Been There, Seen that! says
Trust me Jimbo99 they already have land for projected growth. I believe if you sift through the property appraiser website you’ll see how this is all rigged. Not even going to say names but someone I know very well that has worked their way high up into education here, said it’s about money and politics, the school system dictates most things here.
Do you know that if a child is considered to have eaten lunch, doesn’t matter if its 9:30 in the morning and they go home at 9:45 it’s counted as a full day? And however or whoever the school bills and collects money from is on the hook for a full day for operations.
Dennis says
Better to increase the fees than taxes later on. Best to stop the uncontrolled growth!
trailer bob says
I agree, especially with the growth issue. Most growth is desired not because of its benefits on the beauty of a neighborhood, community, but on taking in monies.
Palm Coast is already a nightmare. Traffic and traffic lights almost give me a nervous breakdown whenever I “have” to go to Palm Coast. Stoplights every 1/8 of a mile?
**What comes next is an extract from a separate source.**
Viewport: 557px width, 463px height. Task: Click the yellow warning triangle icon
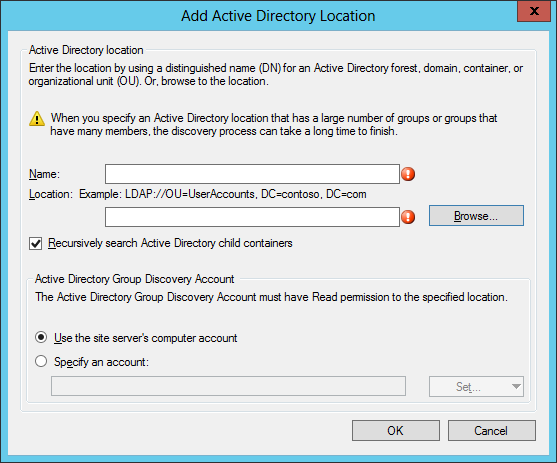point(37,119)
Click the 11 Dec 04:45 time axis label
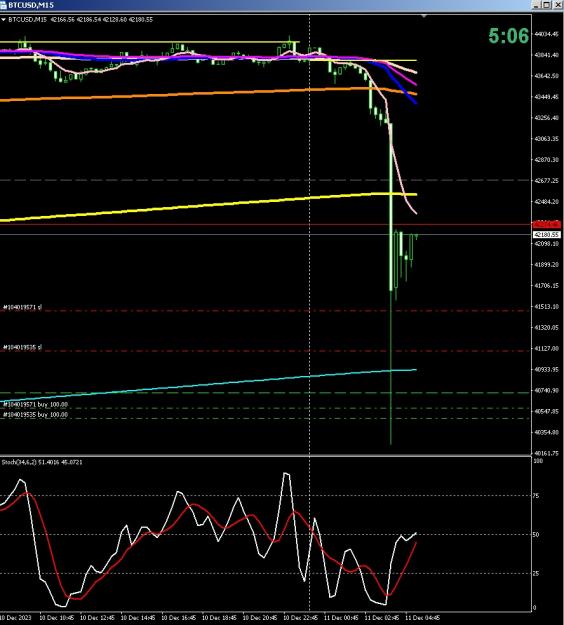The image size is (564, 625). pos(423,617)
Greed will be the bullet in the gun that destroys PC. Wake up!
jay tomm says
The growth NEEDS to be tamed. It’s just INSANE!! Lots near me are being bulldozed like a flowing river. It’s not fare to residents. All the wildlife that I use to see is gone. My house I bought because of the undeveloped land near me. No idea it would be all gone in 2 years time. Traffic has increased by a large portion in the last year. City put a new light up on BelleTerre near publix & that has added to my commute & traffic. The light timing is set so after 5.you wait for all the lights on BelleTerre if your coming from 100.
Lets do all we can to stop the builders!
Been There, Seen that! says
jay tomm, please, you need to stop! Why is it people like you complain after your house is built??? Seriously, do you think you live in a bubble? It’s not the builders, its the clowns controlling the infrastructure. Who happens to be the same ones trying to push increased impacts fees. Do you know there was a time around here impact fees used to be so inexpensive builders used to pay them as perk to get your business. Most of your impact fees go to schooling and Department of Transportation and with all the money they’ve gotten it’s not enough. They never spent the stash from the first boom. That’s why we’re all crying about lights, paths and traffic!
OrdinaryJoe says
Impact fees are the perfect example of taxation without representation. Instead of raising the fees, they should be abolished.
Disgusted says
Residents, you have to remember our commissioners favor the builders. There have been residents in Plantation Bay that have been before the commissioners past and present. The commissioners have a deaf ear to any complaints to put a moratorium on building. The residents vote these commissioners into office to represent the taxpayers not the builders.